Теперь Райли возвращался на другой корабль, через двадцать лет, и он был далеко не тем молоденьким нервным лейтенантом. На "Энтерпрайзе" по-прежнему служили знакомые лица: Скотти, Спок, Ухура и многие другие.

Казалось, по коридорам корабля бродил дух старого "Энтерпрайза". Самым странным и неуютным обстоятельством для Райли было-то, что на корабль он возвращался очень важной персоной, вокруг которой будет вращаться вся миссия. И если неловко в этой ситуации чувствовал себя сам Райли, то какие же чувства должны обуревать Кирка?

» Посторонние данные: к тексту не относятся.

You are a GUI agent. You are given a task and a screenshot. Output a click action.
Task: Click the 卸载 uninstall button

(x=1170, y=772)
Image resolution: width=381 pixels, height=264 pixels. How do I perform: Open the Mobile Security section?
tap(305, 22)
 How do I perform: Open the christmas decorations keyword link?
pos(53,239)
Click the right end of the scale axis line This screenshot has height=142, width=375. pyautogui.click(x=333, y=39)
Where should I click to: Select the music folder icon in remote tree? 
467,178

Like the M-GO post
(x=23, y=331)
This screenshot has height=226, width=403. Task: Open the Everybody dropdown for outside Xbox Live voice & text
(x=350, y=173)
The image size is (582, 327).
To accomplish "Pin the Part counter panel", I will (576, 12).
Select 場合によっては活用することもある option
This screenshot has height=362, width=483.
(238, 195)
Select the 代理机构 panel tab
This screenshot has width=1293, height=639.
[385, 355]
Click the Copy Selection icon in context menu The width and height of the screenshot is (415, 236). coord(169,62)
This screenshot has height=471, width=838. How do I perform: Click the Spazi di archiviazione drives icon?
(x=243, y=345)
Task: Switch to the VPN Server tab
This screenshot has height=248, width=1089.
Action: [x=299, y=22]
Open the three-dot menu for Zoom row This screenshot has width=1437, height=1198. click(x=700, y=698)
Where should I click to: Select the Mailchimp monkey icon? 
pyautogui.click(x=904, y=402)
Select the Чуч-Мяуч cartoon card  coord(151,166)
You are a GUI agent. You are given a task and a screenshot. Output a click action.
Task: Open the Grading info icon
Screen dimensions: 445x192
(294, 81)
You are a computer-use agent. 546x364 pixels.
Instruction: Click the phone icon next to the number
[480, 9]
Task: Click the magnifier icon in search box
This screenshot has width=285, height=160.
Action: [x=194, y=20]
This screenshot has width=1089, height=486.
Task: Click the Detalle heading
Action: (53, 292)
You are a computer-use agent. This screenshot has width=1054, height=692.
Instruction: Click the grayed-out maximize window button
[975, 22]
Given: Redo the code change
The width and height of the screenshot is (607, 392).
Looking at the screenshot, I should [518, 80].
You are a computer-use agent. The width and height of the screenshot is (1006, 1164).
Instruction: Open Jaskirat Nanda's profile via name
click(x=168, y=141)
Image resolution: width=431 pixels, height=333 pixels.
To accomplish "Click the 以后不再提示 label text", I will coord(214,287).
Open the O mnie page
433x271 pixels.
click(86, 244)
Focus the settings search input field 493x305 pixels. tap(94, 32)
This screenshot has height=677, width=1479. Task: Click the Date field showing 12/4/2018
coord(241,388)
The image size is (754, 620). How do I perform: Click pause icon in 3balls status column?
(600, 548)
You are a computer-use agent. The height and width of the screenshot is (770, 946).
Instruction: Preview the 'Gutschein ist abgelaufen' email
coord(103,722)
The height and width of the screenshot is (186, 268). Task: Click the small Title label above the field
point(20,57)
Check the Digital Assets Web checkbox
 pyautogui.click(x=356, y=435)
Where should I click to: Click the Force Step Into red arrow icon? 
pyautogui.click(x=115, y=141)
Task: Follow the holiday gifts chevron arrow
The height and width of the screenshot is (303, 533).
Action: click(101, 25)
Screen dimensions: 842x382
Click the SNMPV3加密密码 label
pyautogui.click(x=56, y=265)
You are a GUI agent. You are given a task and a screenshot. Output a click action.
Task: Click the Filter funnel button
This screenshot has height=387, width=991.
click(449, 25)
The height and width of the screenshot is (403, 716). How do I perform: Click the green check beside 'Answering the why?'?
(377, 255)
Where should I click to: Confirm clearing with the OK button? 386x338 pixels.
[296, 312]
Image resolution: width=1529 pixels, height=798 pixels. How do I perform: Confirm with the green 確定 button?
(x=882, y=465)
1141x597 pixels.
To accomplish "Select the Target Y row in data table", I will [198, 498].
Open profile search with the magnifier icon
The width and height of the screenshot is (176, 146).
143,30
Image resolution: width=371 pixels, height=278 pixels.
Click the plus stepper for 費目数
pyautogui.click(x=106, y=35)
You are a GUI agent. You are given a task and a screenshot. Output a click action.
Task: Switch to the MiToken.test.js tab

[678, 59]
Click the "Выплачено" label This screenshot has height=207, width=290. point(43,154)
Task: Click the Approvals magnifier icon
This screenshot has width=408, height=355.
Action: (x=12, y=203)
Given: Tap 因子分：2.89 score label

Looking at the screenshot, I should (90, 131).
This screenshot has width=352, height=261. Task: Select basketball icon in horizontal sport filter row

Когда-то Райли был радушно встречен капитаном и даже получил от него представление на присвоение звания "лейтенант". Однажды в группе спуска под командованием Райли произошел несчастный случай, и всю ответственность за это собирались возложить на лейтенанта. Кирк горячо вступился за своего подопечного, бегал по кабинетам и, как мог, использовал свои небогатые связи. В конце концов, все утряслось. Можно сказать, капитан спас карьеру Райли. Трудно представить, что бывший подопечный теперь должен представлять всю Федерацию на мирной конференции, фактически подчиняя себе капитана Кирка и его команду.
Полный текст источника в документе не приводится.